Sans entrer forcément en contradiction avec un polar classique, la scène de crime est particulièrement macabre. L’époux en question, Wahhch Debch, retrouve sa femme Léonie morte, après avoir été éventrée et violée. L’enfant qu’elle portait en son sein est évidemment mort aussi. Plus qu’un meurtre, il s’agit là d’une profanation, saignant d’une originalité terriblement créative. Féminicide et infanticide à la fois, qui laisse l’époux et le père meurtri, sans repères, sans voix, sans plus de paroles même, amputé quasiment de toute son humanité: il a perdu son âme.
Wahhch, ayant perdu la raison, faculté traditionnellement attribuée à l’homme seul, en vient à se demander si ce n’est pas lui qui a tué. Pour retrouver la raison, il se lance à la recherche de l’assassin. Soutenu par le coroner en charge de l’affaire, Coach, il finit dans une réserve amérindienne, comparable à un animal blessé. Un lieu qui est «vulnérable» et «dangereux» à la fois. (p.136)
A la suite de rencontres aventureuses, frôlant l’absurde sans en éviter le tragique, Wahhch se confronte à l’assassin. Mais le labyrinthe dans lequel nous engouffre Anima est encore loin de se terminer, car le but initial ne devient alors qu’une étape dans la quête véritable du personnage principal. Personnage qui doit encore retrouver quelle personne il est, recouvrer son nom en remontant à travers ses origines, pour saisir à nouveau un sens et les paroles, pour sauver ce qui peut être sauvé. Mais, on le sait depuis les traditions religieuses les plus antiques, en passant par le christianisme: tout salut ne se vit qu’à travers un sacrifice. Le Christ donne sa vie pour que tous aient la vie éternelle, Wahhch donne son âme pour que chacun retrouve la sienne.
La voix animale
La caractéristique la plus notable du roman, qui constitue sa poésie et son originalité, c’est sa narration animale. Trois des quatre parties du livre sont prises en charge par des animaux, des animaux non-humains. En réalité, on pourrait considérer que toute l’œuvre est portée par la voix animale, dans la mesure où l’homme est bien considéré en tant qu’animal parmi les animaux dans la quatrième partie. Le titre de celle-ci, «Homo sapiens sapiens», vient à la suite d’autres termes scientifiques qui indiquent le nom de l’animal qui pose un regard décalé du nôtre et qui narre la réalité qu’il observe.

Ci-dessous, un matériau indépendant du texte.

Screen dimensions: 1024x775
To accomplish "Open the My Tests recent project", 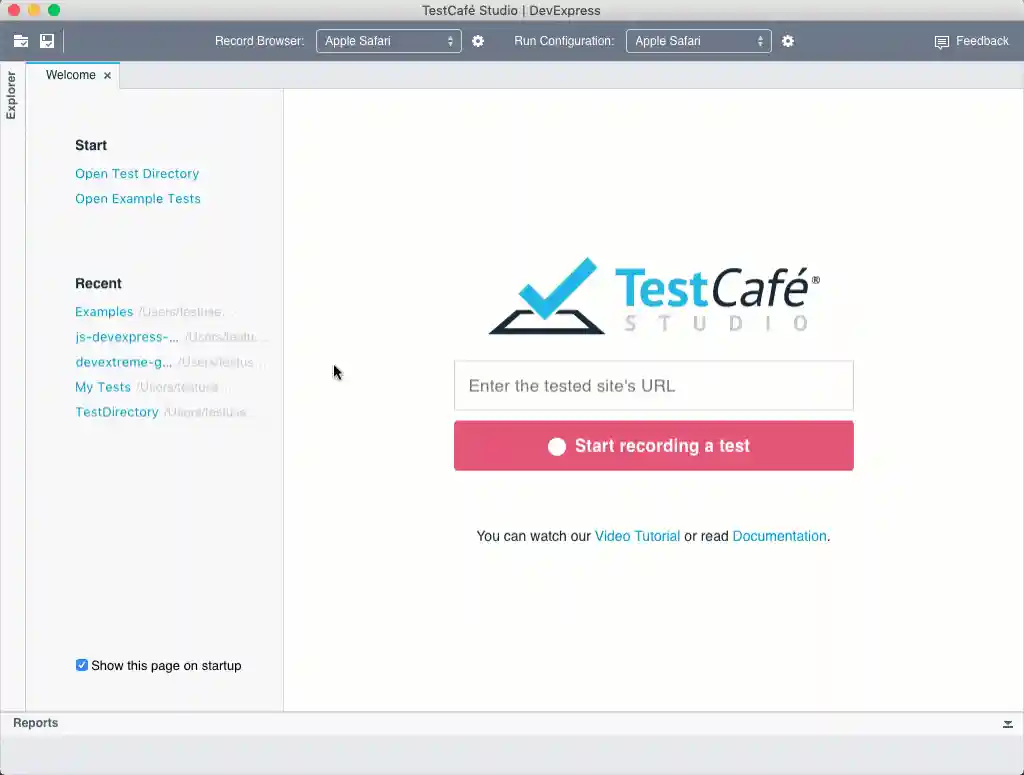I will [x=103, y=387].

Une telle entreprise aurait pu assez facilement virer à la catastrophe. Elle marque néanmoins le coup de génie du roman. Ainsi, l’auteur, en se plongeant lui-même dans la peau d’un animal qui assiste de près ou de loin à la scène où interagissent des humains, nous permet aussi d’y plonger nous-mêmes.
Au niveau stylistique, ce procédé permet des variations qui rythment le roman en multipliant des voix auxquelles on ne s’habitue jamais, comme si le narrateur changeait à chaque chapitre et que ce narrateur avait un langage et un regard propres. Tel est le cas avec les animaux, qui ne sont pas considérés en tant qu’entité unique, mais bien dans leur individualité, et j’oserais dire dans leur personnalité respective.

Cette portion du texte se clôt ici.